* EXERCISE DESCRIPTION:
Could every line of the data be copied out once more, exactly?

* Collected data:
+-------+

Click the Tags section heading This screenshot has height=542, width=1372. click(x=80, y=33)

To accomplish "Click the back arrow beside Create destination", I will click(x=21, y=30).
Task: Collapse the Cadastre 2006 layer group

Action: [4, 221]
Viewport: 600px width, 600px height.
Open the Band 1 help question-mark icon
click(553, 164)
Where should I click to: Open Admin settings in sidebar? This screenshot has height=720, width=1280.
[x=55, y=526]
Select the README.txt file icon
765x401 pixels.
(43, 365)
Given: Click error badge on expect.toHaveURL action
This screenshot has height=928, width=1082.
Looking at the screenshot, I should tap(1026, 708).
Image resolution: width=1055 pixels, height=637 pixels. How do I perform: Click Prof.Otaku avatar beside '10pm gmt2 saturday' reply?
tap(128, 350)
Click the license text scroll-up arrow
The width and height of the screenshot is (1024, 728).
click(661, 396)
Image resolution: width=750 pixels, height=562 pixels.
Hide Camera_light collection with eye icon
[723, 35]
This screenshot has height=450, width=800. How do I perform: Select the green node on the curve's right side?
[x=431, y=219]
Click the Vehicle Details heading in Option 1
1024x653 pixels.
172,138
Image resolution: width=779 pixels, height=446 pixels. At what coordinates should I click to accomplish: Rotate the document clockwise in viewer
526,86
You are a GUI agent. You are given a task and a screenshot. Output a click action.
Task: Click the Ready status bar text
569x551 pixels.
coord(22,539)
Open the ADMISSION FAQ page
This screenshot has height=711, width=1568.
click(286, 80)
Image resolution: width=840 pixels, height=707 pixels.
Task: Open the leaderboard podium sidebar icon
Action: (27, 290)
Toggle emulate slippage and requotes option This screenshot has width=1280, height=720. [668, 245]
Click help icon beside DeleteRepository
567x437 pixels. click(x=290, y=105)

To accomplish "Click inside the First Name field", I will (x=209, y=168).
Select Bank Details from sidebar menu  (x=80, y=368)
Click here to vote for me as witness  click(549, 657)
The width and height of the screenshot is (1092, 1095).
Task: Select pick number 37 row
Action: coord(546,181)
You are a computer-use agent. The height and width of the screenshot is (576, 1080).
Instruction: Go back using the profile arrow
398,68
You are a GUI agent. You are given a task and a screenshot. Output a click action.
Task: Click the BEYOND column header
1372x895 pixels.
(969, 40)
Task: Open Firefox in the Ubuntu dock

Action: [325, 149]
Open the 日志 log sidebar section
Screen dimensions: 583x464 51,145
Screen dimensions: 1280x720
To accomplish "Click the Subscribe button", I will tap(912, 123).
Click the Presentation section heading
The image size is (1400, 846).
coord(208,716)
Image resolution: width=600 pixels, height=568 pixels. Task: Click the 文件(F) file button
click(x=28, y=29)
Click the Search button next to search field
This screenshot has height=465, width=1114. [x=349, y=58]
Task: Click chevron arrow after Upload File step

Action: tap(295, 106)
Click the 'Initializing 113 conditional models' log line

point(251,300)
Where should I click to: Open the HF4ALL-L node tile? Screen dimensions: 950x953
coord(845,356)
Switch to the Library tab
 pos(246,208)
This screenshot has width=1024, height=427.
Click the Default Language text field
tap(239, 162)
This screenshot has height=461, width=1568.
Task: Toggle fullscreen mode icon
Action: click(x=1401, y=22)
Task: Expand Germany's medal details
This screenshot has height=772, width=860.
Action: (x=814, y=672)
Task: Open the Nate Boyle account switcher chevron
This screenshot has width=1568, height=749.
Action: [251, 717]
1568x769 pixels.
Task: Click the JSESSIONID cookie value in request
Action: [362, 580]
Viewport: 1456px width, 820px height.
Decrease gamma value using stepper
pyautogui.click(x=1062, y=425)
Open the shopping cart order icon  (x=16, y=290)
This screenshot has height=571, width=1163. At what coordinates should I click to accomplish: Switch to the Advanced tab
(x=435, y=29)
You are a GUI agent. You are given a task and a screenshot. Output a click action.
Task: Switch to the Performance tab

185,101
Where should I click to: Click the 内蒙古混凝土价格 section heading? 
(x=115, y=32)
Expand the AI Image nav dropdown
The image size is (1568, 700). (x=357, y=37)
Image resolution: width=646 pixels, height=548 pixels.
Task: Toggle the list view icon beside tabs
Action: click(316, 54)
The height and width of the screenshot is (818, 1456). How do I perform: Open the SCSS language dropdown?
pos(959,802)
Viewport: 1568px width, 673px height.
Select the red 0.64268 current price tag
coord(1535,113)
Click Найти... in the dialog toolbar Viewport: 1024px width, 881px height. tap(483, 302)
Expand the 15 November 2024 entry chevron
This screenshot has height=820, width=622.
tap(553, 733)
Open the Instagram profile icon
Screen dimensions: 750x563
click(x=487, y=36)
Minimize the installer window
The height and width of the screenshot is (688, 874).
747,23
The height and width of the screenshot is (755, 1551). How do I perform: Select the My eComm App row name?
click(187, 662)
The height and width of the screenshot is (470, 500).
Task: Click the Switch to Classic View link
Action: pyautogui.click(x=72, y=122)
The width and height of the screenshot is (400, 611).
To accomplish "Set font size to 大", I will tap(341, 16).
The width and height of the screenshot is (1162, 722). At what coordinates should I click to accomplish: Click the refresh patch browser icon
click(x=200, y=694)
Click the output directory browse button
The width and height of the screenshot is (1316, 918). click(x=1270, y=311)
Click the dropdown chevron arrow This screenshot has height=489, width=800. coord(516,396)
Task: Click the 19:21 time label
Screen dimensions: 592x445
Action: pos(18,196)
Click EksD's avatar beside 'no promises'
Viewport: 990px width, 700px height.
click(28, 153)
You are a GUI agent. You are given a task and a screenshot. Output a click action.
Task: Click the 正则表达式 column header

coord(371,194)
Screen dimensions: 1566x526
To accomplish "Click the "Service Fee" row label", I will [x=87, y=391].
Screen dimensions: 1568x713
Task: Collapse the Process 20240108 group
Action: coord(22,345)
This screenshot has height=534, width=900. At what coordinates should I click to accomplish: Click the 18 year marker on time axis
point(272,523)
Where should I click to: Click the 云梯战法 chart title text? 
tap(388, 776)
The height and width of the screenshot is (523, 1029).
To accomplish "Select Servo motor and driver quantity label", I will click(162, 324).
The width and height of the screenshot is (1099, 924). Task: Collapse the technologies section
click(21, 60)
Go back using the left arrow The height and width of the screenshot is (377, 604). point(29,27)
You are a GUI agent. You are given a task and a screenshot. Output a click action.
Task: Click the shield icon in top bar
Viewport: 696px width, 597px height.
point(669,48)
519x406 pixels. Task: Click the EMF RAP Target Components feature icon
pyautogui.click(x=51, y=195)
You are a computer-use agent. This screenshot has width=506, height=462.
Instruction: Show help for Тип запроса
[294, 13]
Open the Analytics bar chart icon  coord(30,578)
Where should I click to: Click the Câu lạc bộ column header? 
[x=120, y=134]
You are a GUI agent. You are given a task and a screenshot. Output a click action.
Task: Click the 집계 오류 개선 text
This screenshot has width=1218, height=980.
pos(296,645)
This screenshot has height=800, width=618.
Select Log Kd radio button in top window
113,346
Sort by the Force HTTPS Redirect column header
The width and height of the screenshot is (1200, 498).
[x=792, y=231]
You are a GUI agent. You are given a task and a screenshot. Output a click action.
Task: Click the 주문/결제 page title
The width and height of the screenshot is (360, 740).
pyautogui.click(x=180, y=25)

+-------+

* RESULT OF THE EXERCISE:
Click the Tags section heading This screenshot has height=542, width=1372. click(x=80, y=33)

To accomplish "Click the back arrow beside Create destination", I will click(x=21, y=30).
Task: Collapse the Cadastre 2006 layer group

Action: [4, 221]
Viewport: 600px width, 600px height.
Open the Band 1 help question-mark icon
click(553, 164)
Where should I click to: Open Admin settings in sidebar? This screenshot has height=720, width=1280.
[x=55, y=526]
Select the README.txt file icon
765x401 pixels.
(43, 365)
Given: Click error badge on expect.toHaveURL action
This screenshot has height=928, width=1082.
Looking at the screenshot, I should tap(1026, 708).
Image resolution: width=1055 pixels, height=637 pixels. How do I perform: Click Prof.Otaku avatar beside '10pm gmt2 saturday' reply?
tap(128, 350)
Click the license text scroll-up arrow
The width and height of the screenshot is (1024, 728).
click(661, 396)
Image resolution: width=750 pixels, height=562 pixels.
Hide Camera_light collection with eye icon
[723, 35]
This screenshot has height=450, width=800. How do I perform: Select the green node on the curve's right side?
[x=431, y=219]
Click the Vehicle Details heading in Option 1
1024x653 pixels.
172,138
Image resolution: width=779 pixels, height=446 pixels. At what coordinates should I click to accomplish: Rotate the document clockwise in viewer
526,86
You are a GUI agent. You are given a task and a screenshot. Output a click action.
Task: Click the Ready status bar text
569x551 pixels.
coord(22,539)
Open the ADMISSION FAQ page
This screenshot has height=711, width=1568.
click(286, 80)
Image resolution: width=840 pixels, height=707 pixels.
Task: Open the leaderboard podium sidebar icon
Action: (27, 290)
Toggle emulate slippage and requotes option This screenshot has width=1280, height=720. [668, 245]
Click help icon beside DeleteRepository
567x437 pixels. click(x=290, y=105)

To accomplish "Click inside the First Name field", I will (x=209, y=168).
Select Bank Details from sidebar menu  (x=80, y=368)
Click here to vote for me as witness  click(549, 657)
The width and height of the screenshot is (1092, 1095).
Task: Select pick number 37 row
Action: coord(546,181)
You are a computer-use agent. The height and width of the screenshot is (576, 1080).
Instruction: Go back using the profile arrow
398,68
You are a GUI agent. You are given a task and a screenshot. Output a click action.
Task: Click the BEYOND column header
1372x895 pixels.
(969, 40)
Task: Open Firefox in the Ubuntu dock

Action: [325, 149]
Open the 日志 log sidebar section
Screen dimensions: 583x464 51,145
Screen dimensions: 1280x720
To accomplish "Click the Subscribe button", I will tap(912, 123).
Click the Presentation section heading
The image size is (1400, 846).
coord(208,716)
Image resolution: width=600 pixels, height=568 pixels. Task: Click the 文件(F) file button
click(x=28, y=29)
Click the Search button next to search field
This screenshot has height=465, width=1114. [x=349, y=58]
Task: Click chevron arrow after Upload File step

Action: tap(295, 106)
Click the 'Initializing 113 conditional models' log line

point(251,300)
Where should I click to: Open the HF4ALL-L node tile? Screen dimensions: 950x953
coord(845,356)
Switch to the Library tab
 pos(246,208)
This screenshot has width=1024, height=427.
Click the Default Language text field
tap(239, 162)
This screenshot has height=461, width=1568.
Task: Toggle fullscreen mode icon
Action: click(x=1401, y=22)
Task: Expand Germany's medal details
This screenshot has height=772, width=860.
Action: (x=814, y=672)
Task: Open the Nate Boyle account switcher chevron
This screenshot has width=1568, height=749.
Action: [251, 717]
1568x769 pixels.
Task: Click the JSESSIONID cookie value in request
Action: [362, 580]
Viewport: 1456px width, 820px height.
Decrease gamma value using stepper
pyautogui.click(x=1062, y=425)
Open the shopping cart order icon  (x=16, y=290)
This screenshot has height=571, width=1163. At what coordinates should I click to accomplish: Switch to the Advanced tab
(x=435, y=29)
You are a GUI agent. You are given a task and a screenshot. Output a click action.
Task: Switch to the Performance tab

185,101
Where should I click to: Click the 内蒙古混凝土价格 section heading? 
(x=115, y=32)
Expand the AI Image nav dropdown
The image size is (1568, 700). (x=357, y=37)
Image resolution: width=646 pixels, height=548 pixels.
Task: Toggle the list view icon beside tabs
Action: click(316, 54)
The height and width of the screenshot is (818, 1456). How do I perform: Open the SCSS language dropdown?
pos(959,802)
Viewport: 1568px width, 673px height.
Select the red 0.64268 current price tag
coord(1535,113)
Click Найти... in the dialog toolbar Viewport: 1024px width, 881px height. tap(483, 302)
Expand the 15 November 2024 entry chevron
This screenshot has height=820, width=622.
tap(553, 733)
Open the Instagram profile icon
Screen dimensions: 750x563
click(x=487, y=36)
Minimize the installer window
The height and width of the screenshot is (688, 874).
747,23
The height and width of the screenshot is (755, 1551). How do I perform: Select the My eComm App row name?
click(187, 662)
The height and width of the screenshot is (470, 500).
Task: Click the Switch to Classic View link
Action: pyautogui.click(x=72, y=122)
The width and height of the screenshot is (400, 611).
To accomplish "Set font size to 大", I will tap(341, 16).
The width and height of the screenshot is (1162, 722). At what coordinates should I click to accomplish: Click the refresh patch browser icon
click(x=200, y=694)
Click the output directory browse button
The width and height of the screenshot is (1316, 918). click(x=1270, y=311)
Click the dropdown chevron arrow This screenshot has height=489, width=800. coord(516,396)
Task: Click the 19:21 time label
Screen dimensions: 592x445
Action: pos(18,196)
Click EksD's avatar beside 'no promises'
Viewport: 990px width, 700px height.
click(28, 153)
You are a GUI agent. You are given a task and a screenshot. Output a click action.
Task: Click the 正则表达式 column header

coord(371,194)
Screen dimensions: 1566x526
To accomplish "Click the "Service Fee" row label", I will [x=87, y=391].
Screen dimensions: 1568x713
Task: Collapse the Process 20240108 group
Action: coord(22,345)
This screenshot has height=534, width=900. At what coordinates should I click to accomplish: Click the 18 year marker on time axis
point(272,523)
Where should I click to: Click the 云梯战法 chart title text? 
tap(388, 776)
The height and width of the screenshot is (523, 1029).
To accomplish "Select Servo motor and driver quantity label", I will click(162, 324).
The width and height of the screenshot is (1099, 924). Task: Collapse the technologies section
click(21, 60)
Go back using the left arrow The height and width of the screenshot is (377, 604). point(29,27)
You are a GUI agent. You are given a task and a screenshot. Output a click action.
Task: Click the shield icon in top bar
Viewport: 696px width, 597px height.
point(669,48)
519x406 pixels. Task: Click the EMF RAP Target Components feature icon
pyautogui.click(x=51, y=195)
You are a computer-use agent. This screenshot has width=506, height=462.
Instruction: Show help for Тип запроса
[294, 13]
Open the Analytics bar chart icon  coord(30,578)
Where should I click to: Click the Câu lạc bộ column header? 
[x=120, y=134]
You are a GUI agent. You are given a task and a screenshot. Output a click action.
Task: Click the 집계 오류 개선 text
This screenshot has width=1218, height=980.
pos(296,645)
This screenshot has height=800, width=618.
Select Log Kd radio button in top window
113,346
Sort by the Force HTTPS Redirect column header
The width and height of the screenshot is (1200, 498).
[x=792, y=231]
You are a GUI agent. You are given a task and a screenshot. Output a click action.
Task: Click the 주문/결제 page title
The width and height of the screenshot is (360, 740).
pyautogui.click(x=180, y=25)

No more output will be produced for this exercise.